Stored items:

☆ ☆ ☆

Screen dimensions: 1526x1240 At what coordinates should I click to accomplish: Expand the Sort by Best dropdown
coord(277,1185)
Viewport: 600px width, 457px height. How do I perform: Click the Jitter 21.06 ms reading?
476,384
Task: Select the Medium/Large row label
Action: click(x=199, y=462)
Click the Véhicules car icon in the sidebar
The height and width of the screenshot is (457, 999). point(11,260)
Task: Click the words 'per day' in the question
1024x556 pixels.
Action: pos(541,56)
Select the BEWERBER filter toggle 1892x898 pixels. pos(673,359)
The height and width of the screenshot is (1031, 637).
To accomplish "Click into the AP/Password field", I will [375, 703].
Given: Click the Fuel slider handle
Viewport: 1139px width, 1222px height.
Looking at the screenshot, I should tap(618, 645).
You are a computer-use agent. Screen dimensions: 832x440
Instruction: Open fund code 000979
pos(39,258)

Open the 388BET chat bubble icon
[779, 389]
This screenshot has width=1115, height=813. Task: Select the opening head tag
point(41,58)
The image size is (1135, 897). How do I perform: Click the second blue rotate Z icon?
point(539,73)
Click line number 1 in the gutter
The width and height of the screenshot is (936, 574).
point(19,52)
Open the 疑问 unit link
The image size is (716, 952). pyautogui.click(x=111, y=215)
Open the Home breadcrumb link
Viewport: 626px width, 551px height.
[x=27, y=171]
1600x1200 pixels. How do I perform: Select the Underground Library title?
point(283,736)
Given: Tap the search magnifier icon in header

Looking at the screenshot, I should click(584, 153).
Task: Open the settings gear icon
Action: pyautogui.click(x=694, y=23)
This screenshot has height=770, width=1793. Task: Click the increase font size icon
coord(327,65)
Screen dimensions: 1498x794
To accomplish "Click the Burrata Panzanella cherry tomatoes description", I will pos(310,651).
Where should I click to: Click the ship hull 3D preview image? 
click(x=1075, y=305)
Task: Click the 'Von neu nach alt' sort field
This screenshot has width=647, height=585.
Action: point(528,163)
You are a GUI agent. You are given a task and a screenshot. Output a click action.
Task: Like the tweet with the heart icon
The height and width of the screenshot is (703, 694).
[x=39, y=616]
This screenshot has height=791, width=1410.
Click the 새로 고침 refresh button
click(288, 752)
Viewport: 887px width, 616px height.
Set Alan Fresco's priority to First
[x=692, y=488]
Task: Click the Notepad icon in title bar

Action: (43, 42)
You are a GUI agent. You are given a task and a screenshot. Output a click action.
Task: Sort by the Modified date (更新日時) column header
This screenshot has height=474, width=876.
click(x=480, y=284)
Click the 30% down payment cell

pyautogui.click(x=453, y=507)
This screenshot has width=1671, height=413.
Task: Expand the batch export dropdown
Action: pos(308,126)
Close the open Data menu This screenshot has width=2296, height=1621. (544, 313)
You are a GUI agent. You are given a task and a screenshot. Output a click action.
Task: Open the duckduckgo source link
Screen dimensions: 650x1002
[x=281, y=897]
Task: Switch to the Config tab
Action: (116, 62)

☆ ☆ ☆

ACTIVITY: Reproduce the data above exactly, leaving nothing out.

TASK RESPONSE:
Screen dimensions: 1526x1240 At what coordinates should I click to accomplish: Expand the Sort by Best dropdown
coord(277,1185)
Viewport: 600px width, 457px height. How do I perform: Click the Jitter 21.06 ms reading?
476,384
Task: Select the Medium/Large row label
Action: click(x=199, y=462)
Click the Véhicules car icon in the sidebar
The height and width of the screenshot is (457, 999). point(11,260)
Task: Click the words 'per day' in the question
1024x556 pixels.
Action: pos(541,56)
Select the BEWERBER filter toggle 1892x898 pixels. pos(673,359)
The height and width of the screenshot is (1031, 637).
To accomplish "Click into the AP/Password field", I will [375, 703].
Given: Click the Fuel slider handle
Viewport: 1139px width, 1222px height.
Looking at the screenshot, I should tap(618, 645).
You are a computer-use agent. Screen dimensions: 832x440
Instruction: Open fund code 000979
pos(39,258)

Open the 388BET chat bubble icon
[779, 389]
This screenshot has width=1115, height=813. Task: Select the opening head tag
point(41,58)
The image size is (1135, 897). How do I perform: Click the second blue rotate Z icon?
point(539,73)
Click line number 1 in the gutter
The width and height of the screenshot is (936, 574).
point(19,52)
Open the 疑问 unit link
The image size is (716, 952). pyautogui.click(x=111, y=215)
Open the Home breadcrumb link
Viewport: 626px width, 551px height.
[x=27, y=171]
1600x1200 pixels. How do I perform: Select the Underground Library title?
point(283,736)
Given: Tap the search magnifier icon in header

Looking at the screenshot, I should click(584, 153).
Task: Open the settings gear icon
Action: pyautogui.click(x=694, y=23)
This screenshot has height=770, width=1793. Task: Click the increase font size icon
coord(327,65)
Screen dimensions: 1498x794
To accomplish "Click the Burrata Panzanella cherry tomatoes description", I will pos(310,651).
Where should I click to: Click the ship hull 3D preview image? 
click(x=1075, y=305)
Task: Click the 'Von neu nach alt' sort field
This screenshot has width=647, height=585.
Action: point(528,163)
You are a GUI agent. You are given a task and a screenshot. Output a click action.
Task: Like the tweet with the heart icon
The height and width of the screenshot is (703, 694).
[x=39, y=616]
This screenshot has height=791, width=1410.
Click the 새로 고침 refresh button
click(288, 752)
Viewport: 887px width, 616px height.
Set Alan Fresco's priority to First
[x=692, y=488]
Task: Click the Notepad icon in title bar

Action: (43, 42)
You are a GUI agent. You are given a task and a screenshot. Output a click action.
Task: Sort by the Modified date (更新日時) column header
This screenshot has height=474, width=876.
click(x=480, y=284)
Click the 30% down payment cell

pyautogui.click(x=453, y=507)
This screenshot has width=1671, height=413.
Task: Expand the batch export dropdown
Action: pos(308,126)
Close the open Data menu This screenshot has width=2296, height=1621. (544, 313)
You are a GUI agent. You are given a task and a screenshot. Output a click action.
Task: Open the duckduckgo source link
Screen dimensions: 650x1002
[x=281, y=897]
Task: Switch to the Config tab
Action: (116, 62)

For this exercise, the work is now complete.